Undine (Paula Beer) ist Stadtführerin in Berlin. Klug und wortgewandt erklärt sie Besuchern die Architektur und die Geschichte der Stadt, auch wenn sie ihr smarter Freund Johannes (Jacob Matschenz) gerade erst hat sitzen lassen. Der Alltag junger Singles in Berlin. Doch dann lernt Undine den Industrietaucher Christoph (Franz Rogowski) kennen – und damit die  große Liebe. Die Beiden finden sich nicht nur körperlich anziehend, sie lieben auch beide die Unterwasserwelt.

Liebe unter Wasser

Doch unter Wasser lauern auch Gefahren: Nach einem Tauchunfall liegt Christoph im Krankenhaus: Hirntot, so heißt es, schließlich war er fast eine Viertelstunde ohne Sauerstoff. Aus Trauer und Schmerz ertränkt Undine Johannes, der ihr wieder nachstellt, und geht anschließend selbst ins Wasser. Als Christoph überraschend aus seinem Koma erwacht, ist die Geliebte verschwunden …

Eine alte Sage neu erzählt

Für seinen jüngsten Film – den mittlerweile fünften, den er im Berlinale- Wettbewerb zeigt – hat Christian Petzold eine alte französische Sage in das Berlin der Gegenwart verlegt. Undine ist eine Meerjungfrau, die erst dann eine Seele bekommt, wenn sie sich mit einem Menschen vermählt. Wird dieser Mensch ihr allerdings untreu, dann muss er sterben.

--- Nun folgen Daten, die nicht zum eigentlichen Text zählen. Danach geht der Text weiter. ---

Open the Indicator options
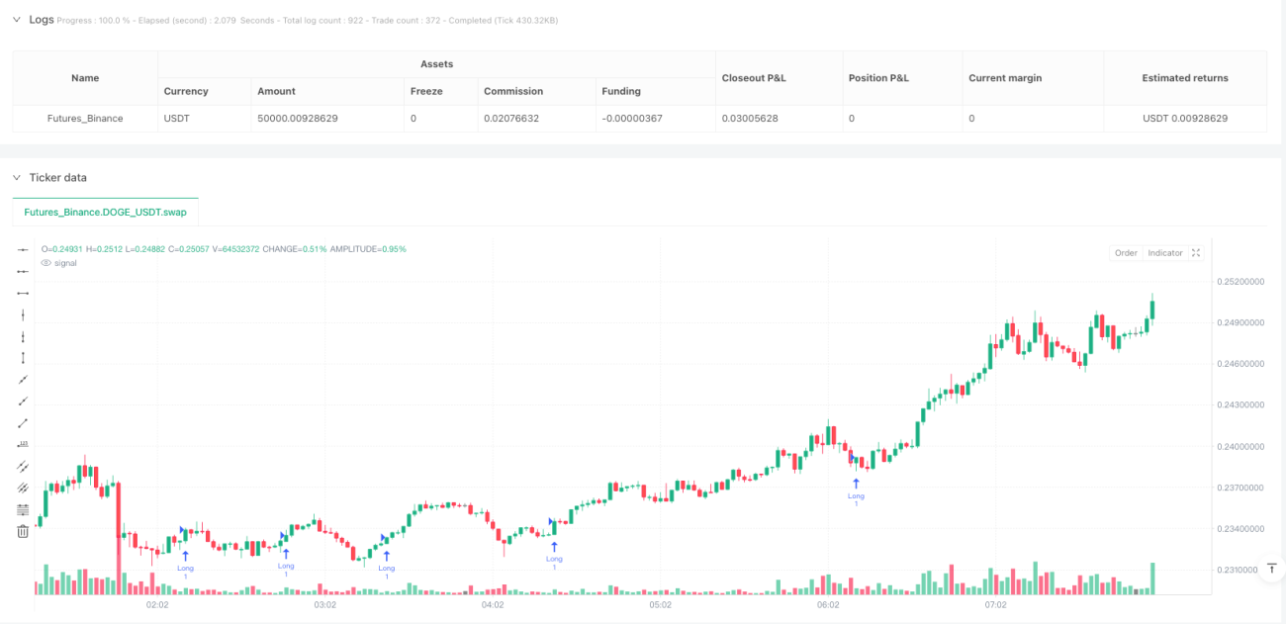The image size is (1286, 624). [1164, 253]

Ein umwerfendes Liebespaar

Christian Petzold hat den Sagenstoff etwas umgeschrieben und daraus eine wunderbare kluge und poetische Liebesgeschichte gemacht – mit den beiden Hauptdarstellern, mit denen er bereits in seinem letzten Film "Transit" zusammen gearbeitet hat. Paula Beer und Franz Rogowski sind ein umwerfendes Liebespaar. Allein die Szene, in der sich die beiden kennenlernen - inmitten eines berstenden Riesenaquariums - ist absolut zum Niederknien.

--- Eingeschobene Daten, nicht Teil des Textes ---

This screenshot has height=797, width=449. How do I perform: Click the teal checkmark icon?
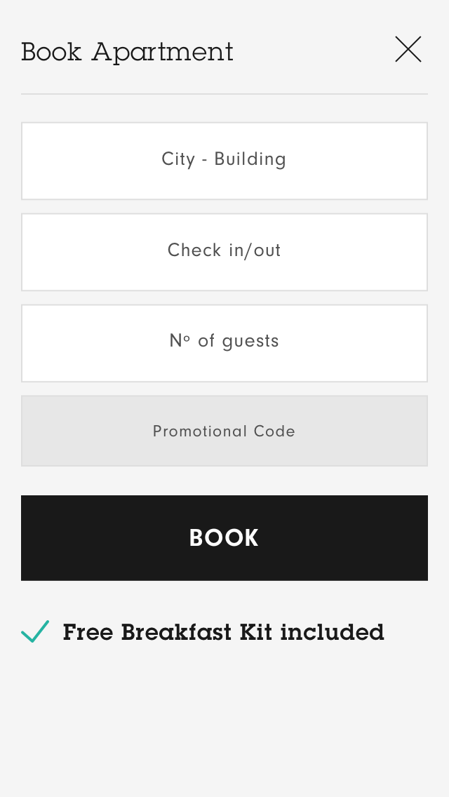click(35, 631)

Weiterentwicklung der Berliner Schule

Auch ansonsten bietet Undine viel Erfreuliches: Ein kluges und mit Überraschungen gespicktes Drehbuch beispielsweise, das Petzold wie immer selbst geschrieben hat – und die phantastischen Bilder seines langjährigen Kameramanns Hans Fromm, der sich hier auch als versierter Unterwasser-Filmer beweisen kann. Mit „Undine“ ist Christian Petzold seinem Ruf als einer der wichtigsten Vertreter der Berliner Schule treu geblieben und er hat es gleichzeitig geschafft, sich weiter zu entwickeln. Seine Mischung aus Realität und Fiktion, aus nüchternem Berliner Alltag und einer ganz großen Liebesgeschichte unter Wasser - machen diesen Film zu einem Ereignis. Unbedingt anschauen!